Your goal: Would it be possible to output exactly, and only, the lines below from the one holding "Instruction: Open the Square tab" to the last line, both included, with every picture left out?

Data for analysis:

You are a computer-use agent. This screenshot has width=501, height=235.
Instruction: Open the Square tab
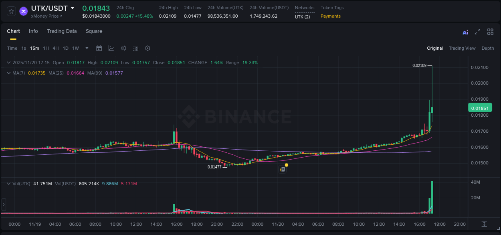[x=94, y=31]
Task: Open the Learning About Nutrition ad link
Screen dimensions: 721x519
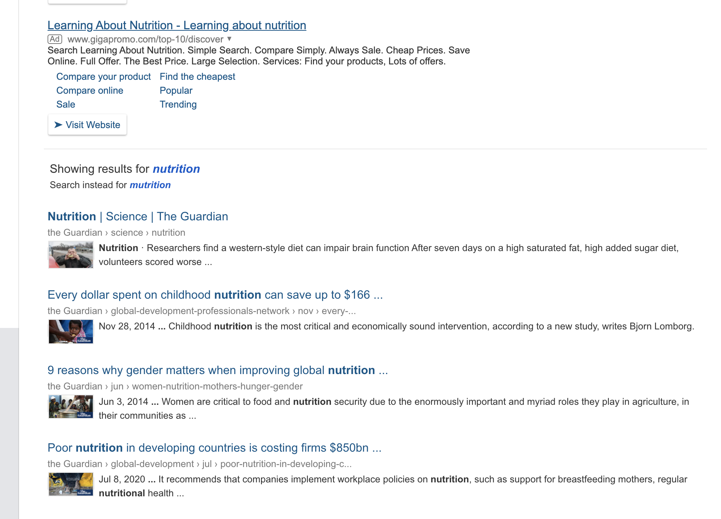Action: coord(177,25)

Finished exercise:
Instruction: Open the Square tab
[x=94, y=31]
Task: Open the Learning About Nutrition ad link
Screen dimensions: 721x519
Action: coord(177,25)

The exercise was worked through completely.